In Subtleties of Color, Robert Simmon emphasizes different functions that colors play in data visualization. Choosing colors for a data visualization is not just simply looking for random color combination from any color palettes. Instead, an appropriate use of colors could improve the meaning, clarity, storytelling, and readability behind the data visualization.
The section that I found the most interesting is Connecting Color to Meaning. Robert Simmon raised the idea of intuitive colors, which could help non-experts interpret the data visualization based on their perceptual understanding. The example Robert Simmon presented is two satellite visualizations in different color uses.
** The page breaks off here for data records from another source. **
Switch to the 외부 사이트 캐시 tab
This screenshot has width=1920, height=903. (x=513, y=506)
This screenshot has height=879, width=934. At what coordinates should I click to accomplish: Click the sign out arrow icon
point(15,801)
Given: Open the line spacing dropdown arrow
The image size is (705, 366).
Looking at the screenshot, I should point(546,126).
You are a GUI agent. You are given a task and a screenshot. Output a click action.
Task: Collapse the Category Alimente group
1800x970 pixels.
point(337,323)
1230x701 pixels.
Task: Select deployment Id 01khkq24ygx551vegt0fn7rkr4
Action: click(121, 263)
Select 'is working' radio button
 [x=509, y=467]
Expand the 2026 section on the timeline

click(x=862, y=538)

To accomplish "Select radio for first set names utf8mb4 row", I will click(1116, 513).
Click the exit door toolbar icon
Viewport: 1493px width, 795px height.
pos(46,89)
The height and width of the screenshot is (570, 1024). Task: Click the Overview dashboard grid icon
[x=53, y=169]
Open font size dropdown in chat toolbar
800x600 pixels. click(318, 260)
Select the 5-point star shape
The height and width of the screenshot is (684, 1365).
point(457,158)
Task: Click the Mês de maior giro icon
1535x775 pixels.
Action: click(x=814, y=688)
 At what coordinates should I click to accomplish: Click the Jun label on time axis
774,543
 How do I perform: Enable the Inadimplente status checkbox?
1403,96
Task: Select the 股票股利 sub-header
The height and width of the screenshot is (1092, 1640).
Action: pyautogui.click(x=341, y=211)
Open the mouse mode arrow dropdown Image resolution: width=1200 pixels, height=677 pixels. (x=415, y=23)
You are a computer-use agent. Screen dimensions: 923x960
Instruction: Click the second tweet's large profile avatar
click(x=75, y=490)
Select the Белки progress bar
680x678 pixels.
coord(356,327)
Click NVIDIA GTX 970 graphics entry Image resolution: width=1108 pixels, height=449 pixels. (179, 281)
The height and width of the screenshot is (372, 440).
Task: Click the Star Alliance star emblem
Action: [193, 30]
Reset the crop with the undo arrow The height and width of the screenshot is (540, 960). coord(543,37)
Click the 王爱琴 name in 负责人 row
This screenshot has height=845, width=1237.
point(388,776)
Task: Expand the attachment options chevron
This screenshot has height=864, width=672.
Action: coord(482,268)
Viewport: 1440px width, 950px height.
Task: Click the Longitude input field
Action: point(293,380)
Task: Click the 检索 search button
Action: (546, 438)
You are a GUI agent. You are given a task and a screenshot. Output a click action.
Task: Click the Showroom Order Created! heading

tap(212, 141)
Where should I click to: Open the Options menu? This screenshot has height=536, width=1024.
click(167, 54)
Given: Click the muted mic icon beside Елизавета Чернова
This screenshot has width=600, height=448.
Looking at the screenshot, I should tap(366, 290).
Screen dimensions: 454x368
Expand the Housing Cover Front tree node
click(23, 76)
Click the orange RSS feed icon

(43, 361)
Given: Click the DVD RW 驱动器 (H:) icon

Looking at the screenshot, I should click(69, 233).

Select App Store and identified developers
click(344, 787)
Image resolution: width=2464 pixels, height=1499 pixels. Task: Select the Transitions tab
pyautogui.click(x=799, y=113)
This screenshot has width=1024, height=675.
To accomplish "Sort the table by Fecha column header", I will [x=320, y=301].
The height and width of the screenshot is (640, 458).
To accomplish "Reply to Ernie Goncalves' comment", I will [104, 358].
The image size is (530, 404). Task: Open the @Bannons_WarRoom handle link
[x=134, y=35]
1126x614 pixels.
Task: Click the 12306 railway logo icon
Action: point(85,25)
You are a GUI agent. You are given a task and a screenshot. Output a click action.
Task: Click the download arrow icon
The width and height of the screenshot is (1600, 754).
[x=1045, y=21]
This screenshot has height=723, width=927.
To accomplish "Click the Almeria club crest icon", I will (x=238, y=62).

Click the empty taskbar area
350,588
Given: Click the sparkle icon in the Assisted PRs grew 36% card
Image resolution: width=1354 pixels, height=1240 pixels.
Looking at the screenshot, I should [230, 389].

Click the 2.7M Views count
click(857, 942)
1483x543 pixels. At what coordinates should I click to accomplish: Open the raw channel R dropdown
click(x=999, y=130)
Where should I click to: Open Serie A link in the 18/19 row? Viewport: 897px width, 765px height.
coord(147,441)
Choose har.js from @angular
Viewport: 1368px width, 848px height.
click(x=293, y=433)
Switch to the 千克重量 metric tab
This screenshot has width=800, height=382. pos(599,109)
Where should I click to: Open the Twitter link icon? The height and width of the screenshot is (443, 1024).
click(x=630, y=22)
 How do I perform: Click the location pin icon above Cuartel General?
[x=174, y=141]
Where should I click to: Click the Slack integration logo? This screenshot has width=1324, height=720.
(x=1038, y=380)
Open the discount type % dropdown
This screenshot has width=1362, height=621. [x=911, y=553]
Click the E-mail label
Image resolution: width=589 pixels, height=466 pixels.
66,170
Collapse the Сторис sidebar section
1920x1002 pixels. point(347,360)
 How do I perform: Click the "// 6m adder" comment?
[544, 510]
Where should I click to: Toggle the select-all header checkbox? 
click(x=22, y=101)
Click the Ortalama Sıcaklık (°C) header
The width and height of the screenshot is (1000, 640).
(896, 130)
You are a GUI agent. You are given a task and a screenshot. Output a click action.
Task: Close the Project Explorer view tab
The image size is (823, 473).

The example on the left is a satellite visualization that scientists normally view, with rainbow palette. However, it became difficult for novice viewers to understand the meaning of each color because the meaning of the rainbow colors here have a different meaning compared to what non-experts understand. It is easy for them to relate warm colors and cold colors to temperature- red, orange, and yellow represent hot and blue for chilly. When transferring the unnatural colors of the rainbow palette into the example on the right for phytoplankton, the confusion could be somewhat ignored- dark blue for ocean, the gradient of turquoise, green, and yellow for increasing concentrations of plans and algae.
These blogs remind me of an article about using semantically-resonant colors to represent data I read before. I think when applying these concepts into data visualization, we also need to consider how the meaning of colors varies in different culture. For example, in the U.S., we commonly use red for decreasing and green for increasing in stock. However, in China, we would use the opposite colors.